Member of the Washington House of Representatives from the 26th district
- Incumbent
- Assumed office January 13, 2025 Serving with Michelle Caldier
- Preceded by: Spencer Hutchins

Personal details
- Party: Democratic
- Occupation: Nonprofit attorney

= Adison Richards =

American politician

Adison Richards is an American politician and nonprofit attorney who is a member of the Washington House of Representatives representing the state's 26th district, Position 1. A member of the Democratic Party, Richards took office on January 13, 2025. He serves with Michelle Caldier Valdez.
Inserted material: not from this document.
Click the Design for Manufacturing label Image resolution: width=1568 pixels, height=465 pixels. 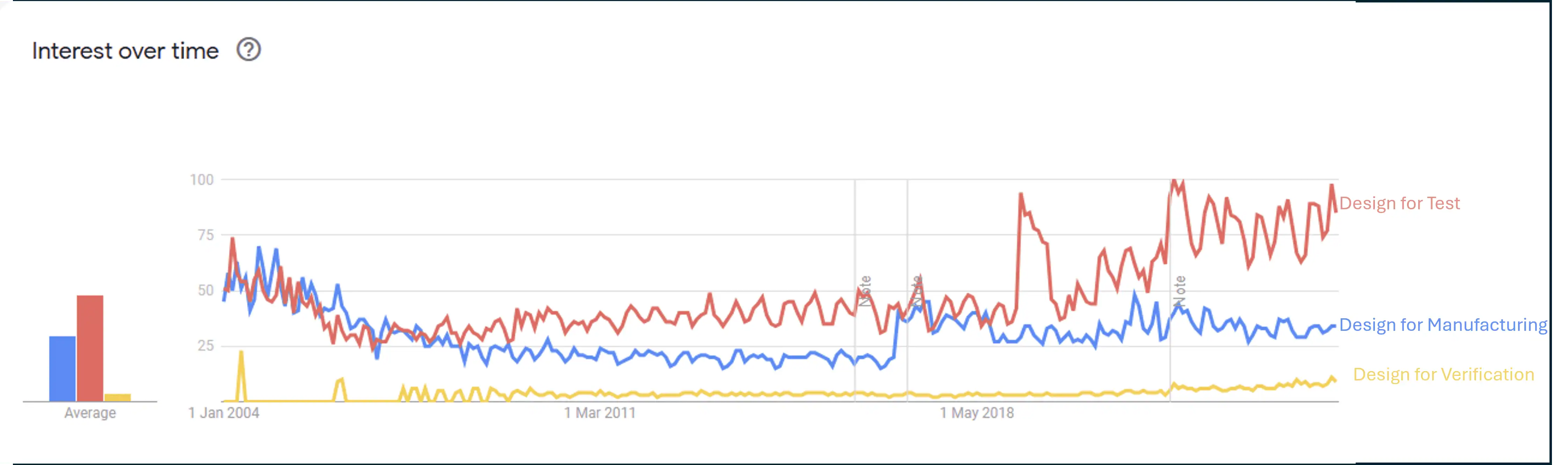click(1443, 325)
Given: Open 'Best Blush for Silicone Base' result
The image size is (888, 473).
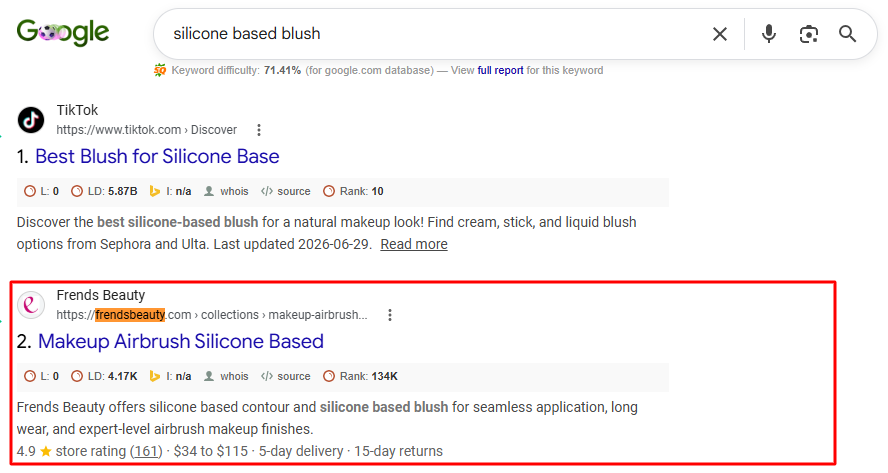Looking at the screenshot, I should tap(157, 156).
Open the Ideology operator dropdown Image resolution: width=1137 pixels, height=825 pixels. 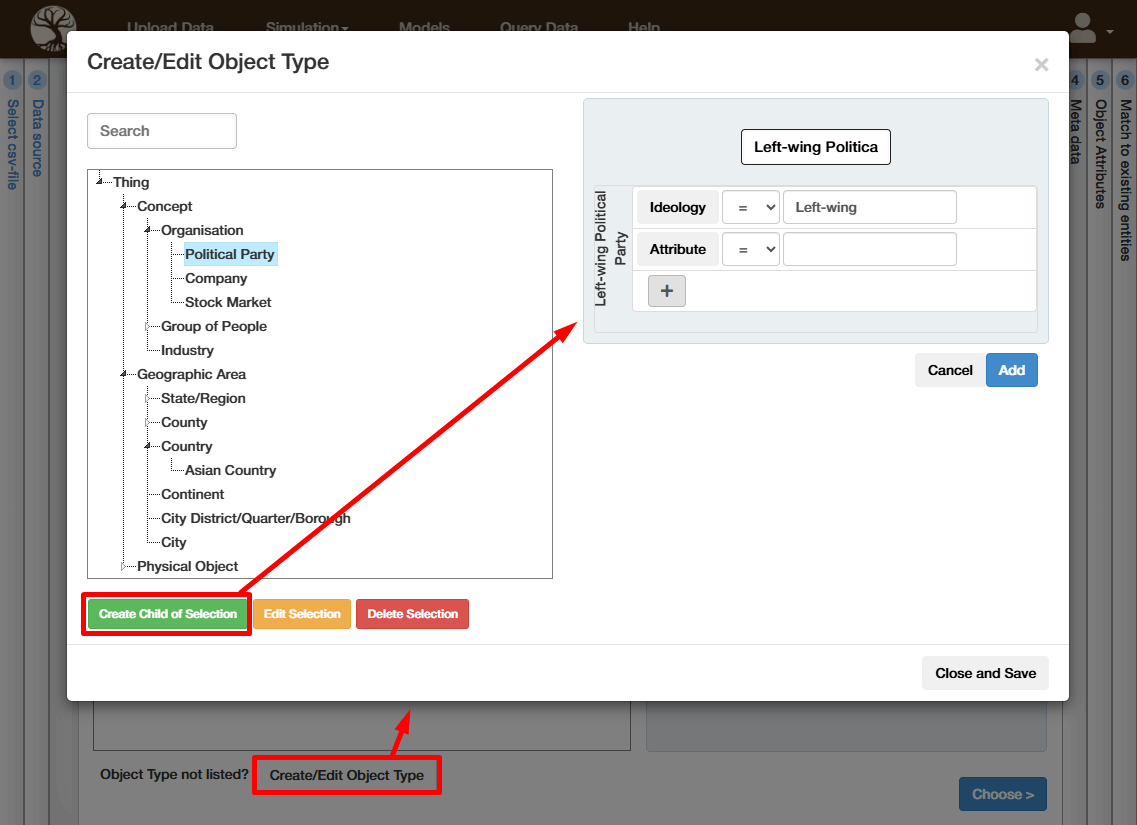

==Early life and education==
Richards grew up in the 26th district as the son of a teacher and small landscaping business owner. He graduated from Peninsula High School and has lived in various parts of the district including Fox Island and Bremerton.

==Career==
Richards works as a nonprofit attorney and has been active in community service, including volunteering as a cross-country coach and working with the local NAACP chapter. He has advocated for issues including affordable housing, environmental protection, and public education funding.

==Political career==
===Washington House of Representatives===
====2024 election====
Richards won election to the Washington House of Representatives in 2024. In the August 6 primary election, he received 49.6% of the vote in a field of three candidates. He went on to win the general election on November 5, defeating Republican Jesse L. Young with 51.6% of the vote to Young's 48.2%.

During the campaign, Richards earned endorsements from several organizations and publications including The News Tribune, which praised him as "level-headed and pragmatic" with a history of reaching across party lines.

====2022 election====
Richards previously ran for the same seat in 2022 but was defeated in the general election by Republican Spencer Hutchins. In that race, Richards advanced from the primary with 50.1% of the vote but lost the general election with 49.5% to Hutchins's 50.5%.

===Campaign financing===
During the 2024 election cycle (January 1, 2023 - October 15, 2024), Richards's campaign raised $569,709 from 954 unique contributors and spent $540,166. Major contributors included the Washington State Democratic Central Committee ($121,948), House Democratic Campaign Committee ($113,057), and Washington Senate Democratic Campaign ($75,803).

==Political positions==
Richards supports progressive policies while emphasizing bipartisan cooperation and community-based solutions. He advocates for affordable housing initiatives, environmental protection measures, public education funding, and addressing public safety through community-oriented approaches.

Richards has also indicated advocacy for better public safety, hiring more police officers in the district, government efficiency, and against new tax proposals.